The lines to copy run from the one containing "Where should I click to: Tap" to the end of the listing. Please write them out exactly, minus the pictures.

****

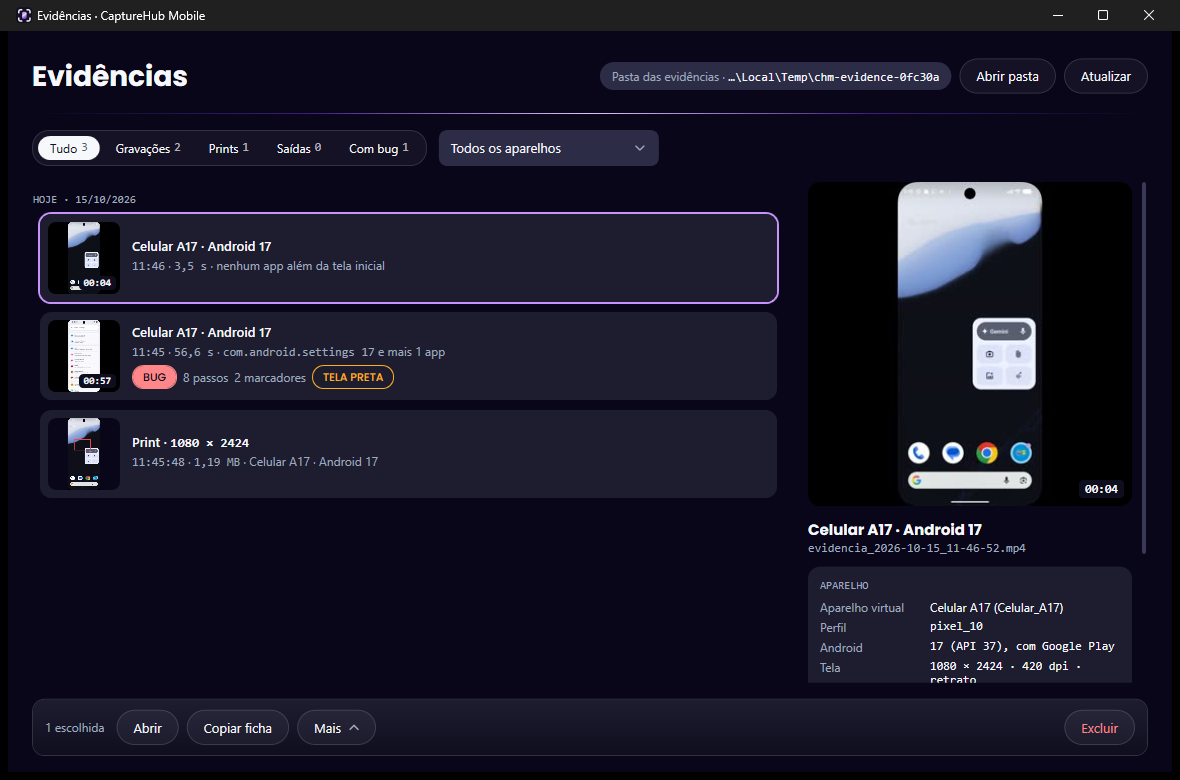Viewport: 1180px width, 780px height.
Task: Click the TELA PRETA tag badge
Action: click(x=353, y=377)
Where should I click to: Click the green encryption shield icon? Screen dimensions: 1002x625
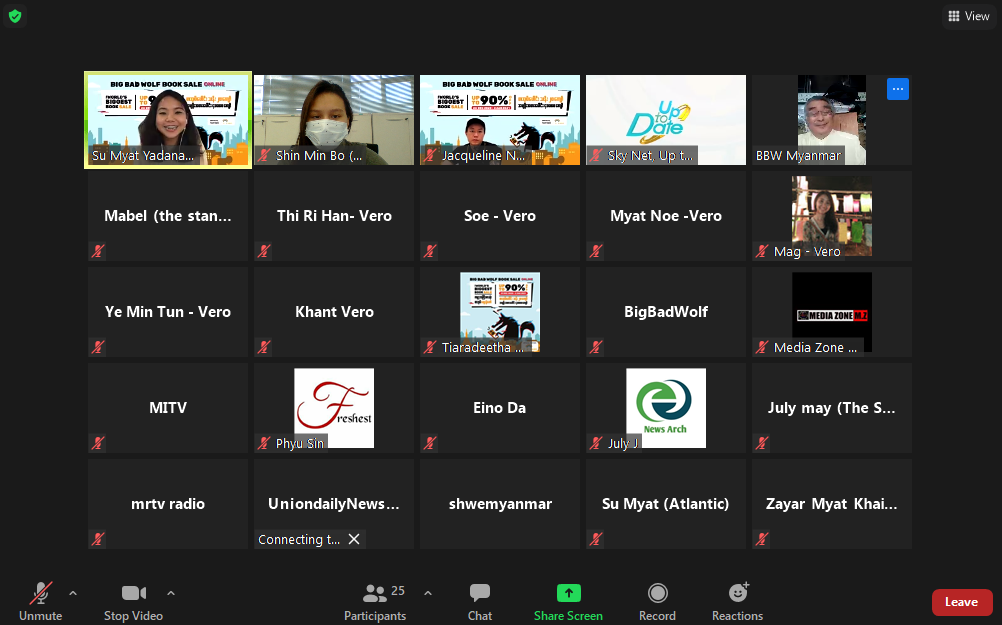click(x=15, y=16)
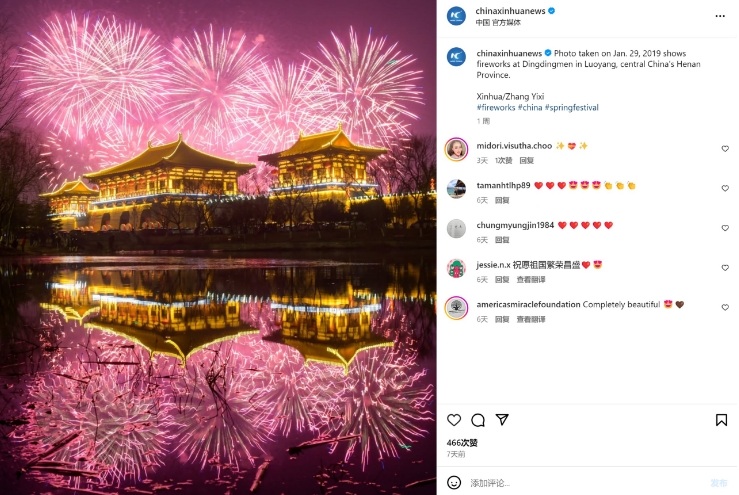View translation of jessie.n.x's comment

pyautogui.click(x=531, y=280)
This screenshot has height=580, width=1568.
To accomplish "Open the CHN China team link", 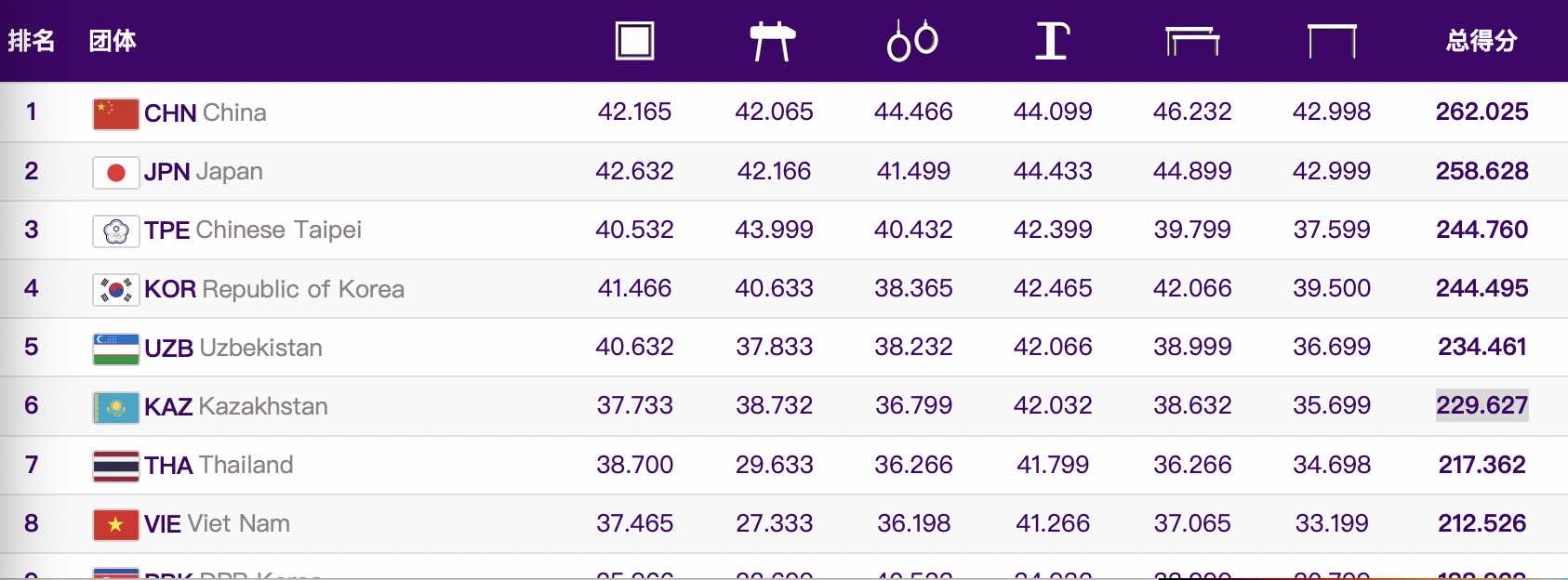I will coord(205,113).
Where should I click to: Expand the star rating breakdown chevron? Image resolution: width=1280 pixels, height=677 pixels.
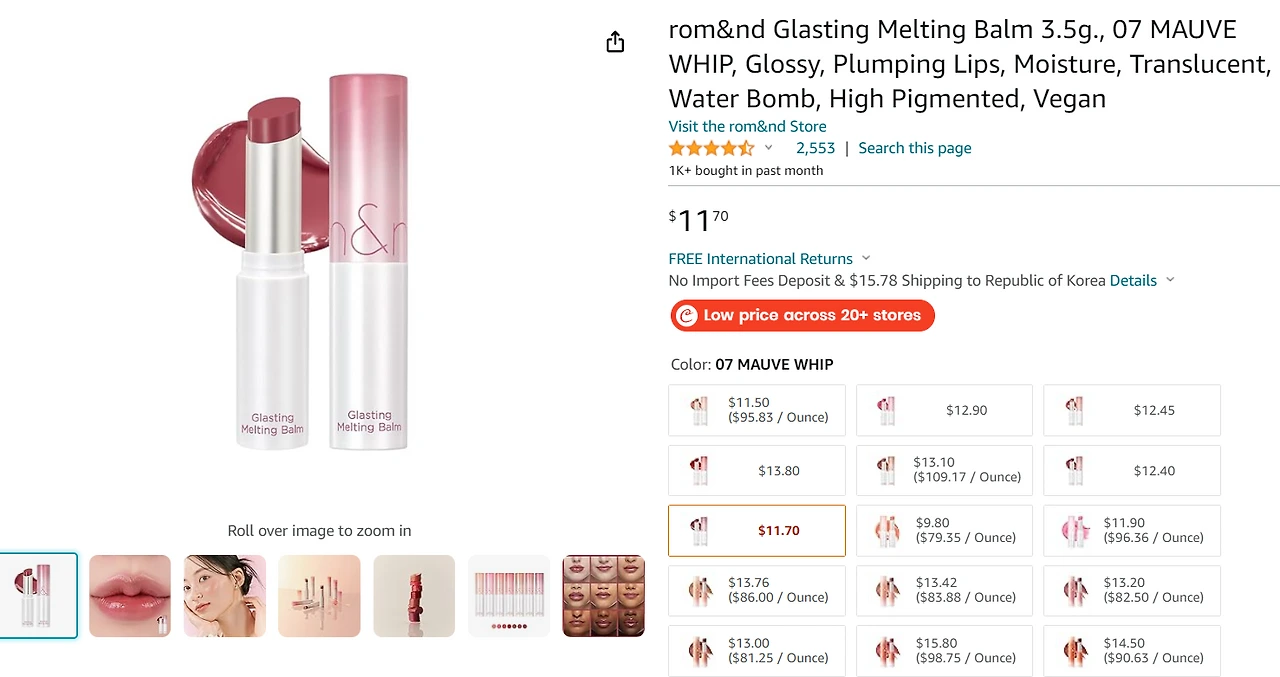pos(769,148)
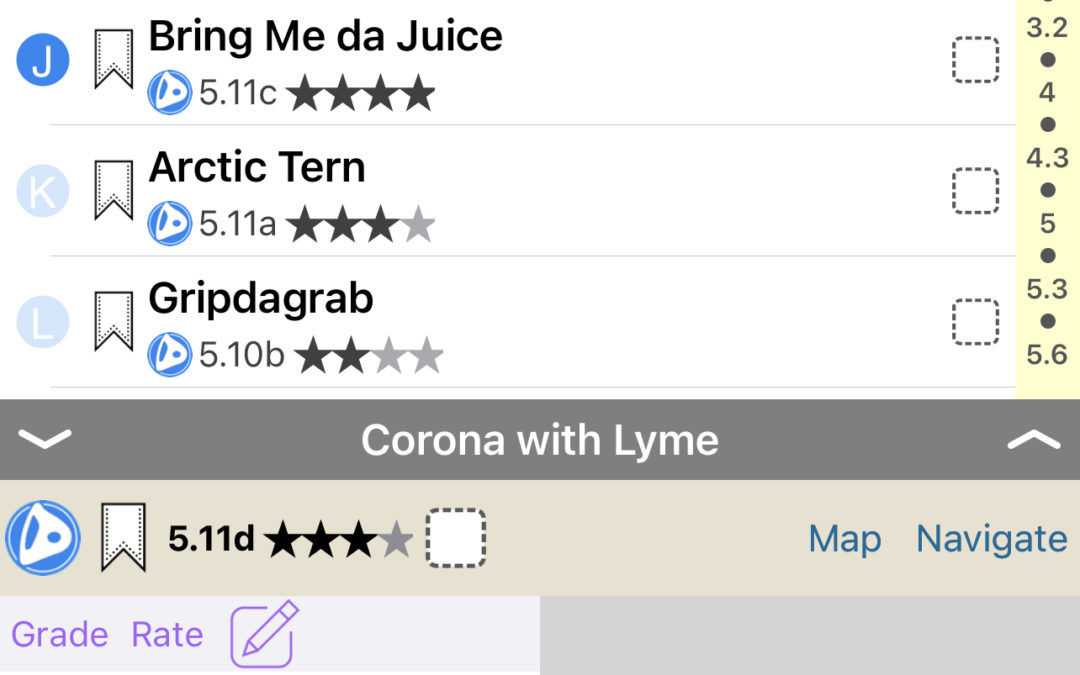
Task: Open the pencil edit note icon
Action: [x=264, y=633]
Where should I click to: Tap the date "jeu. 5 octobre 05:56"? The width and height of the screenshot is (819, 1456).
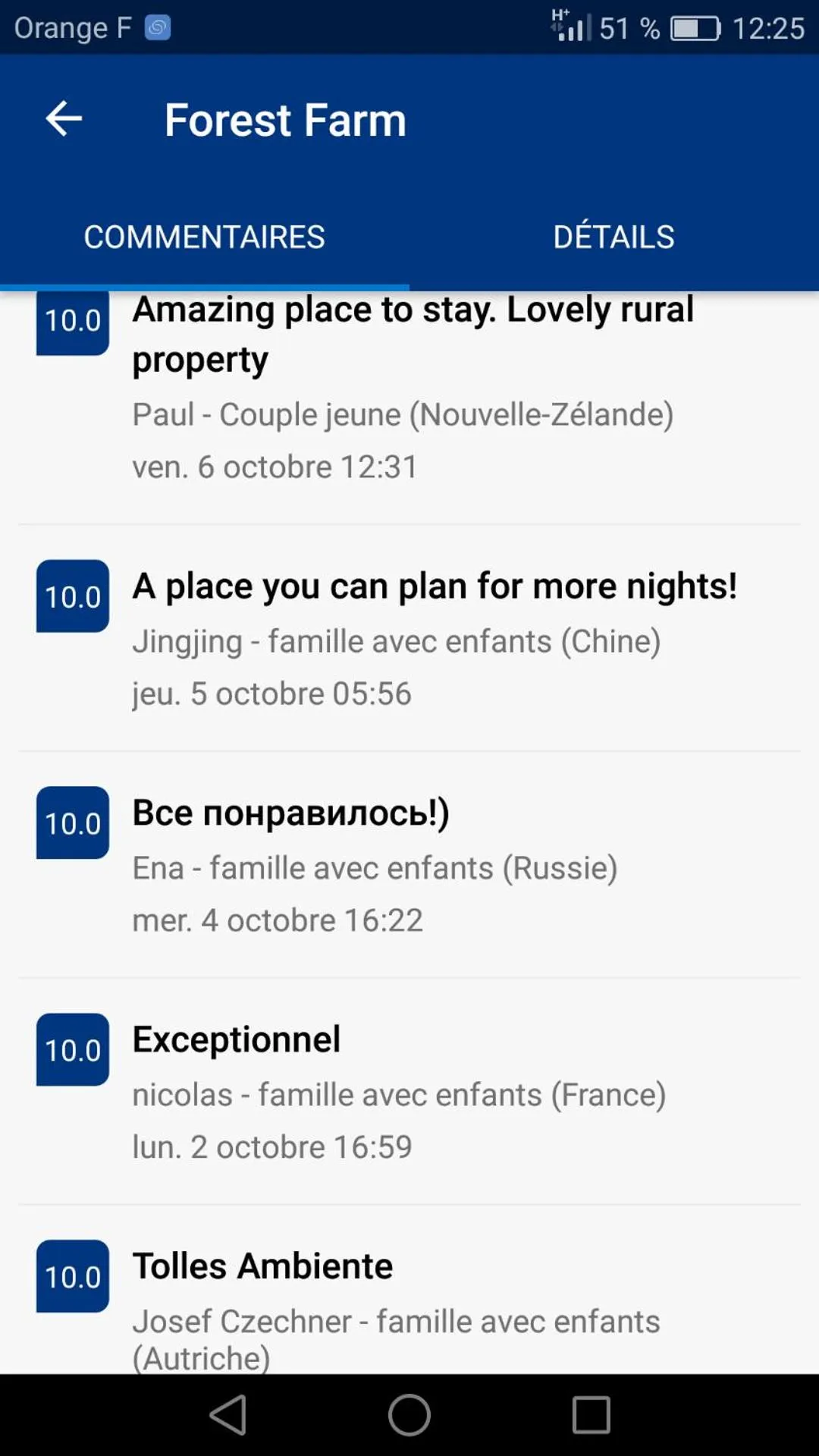pos(271,693)
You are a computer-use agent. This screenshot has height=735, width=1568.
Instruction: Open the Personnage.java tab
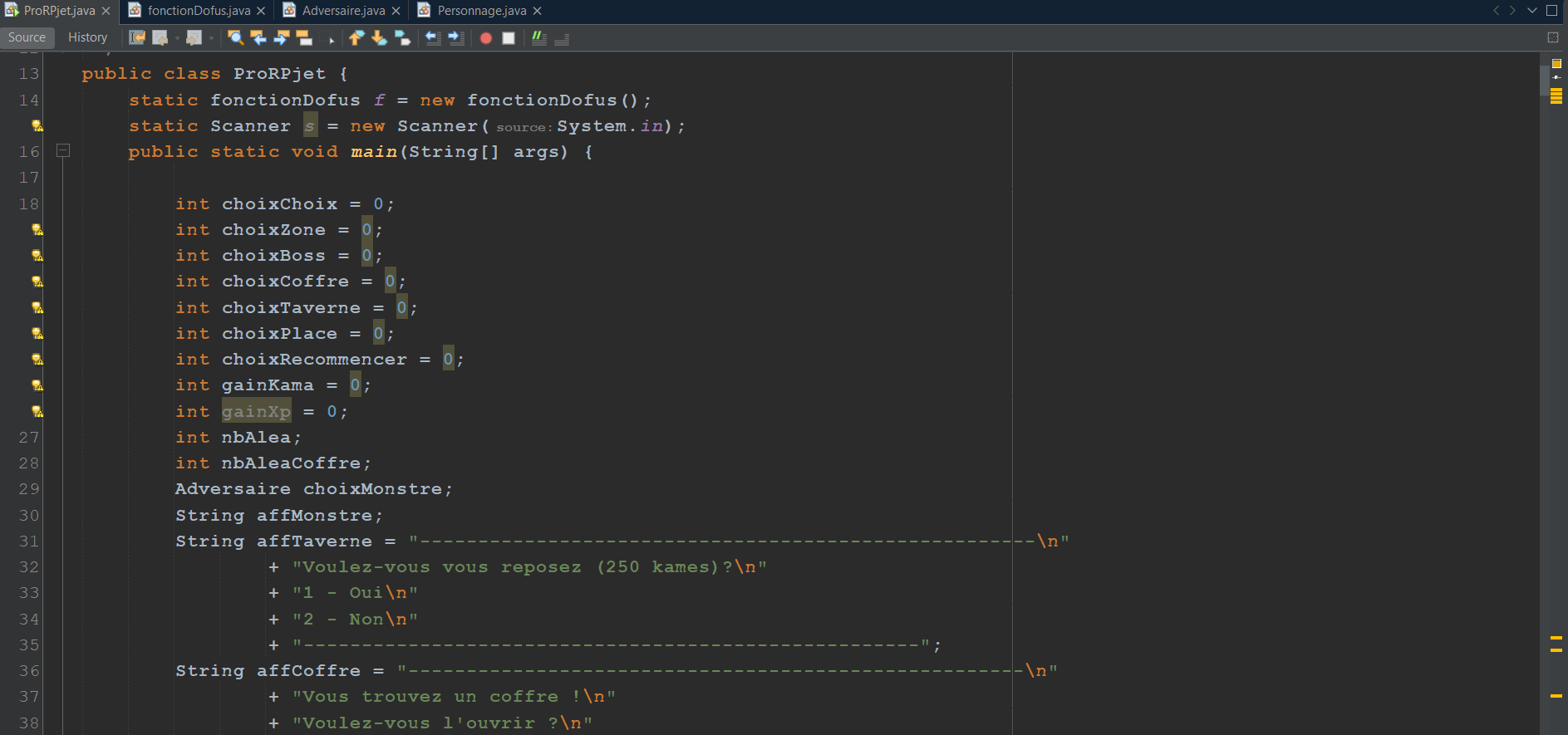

****

The completed task
Where should I click to: Tap the date "jeu. 5 octobre 05:56"? The width and height of the screenshot is (819, 1456).
pos(271,693)
You are a computer-use agent. This screenshot has height=735, width=1568.
Instruction: Open the Personnage.java tab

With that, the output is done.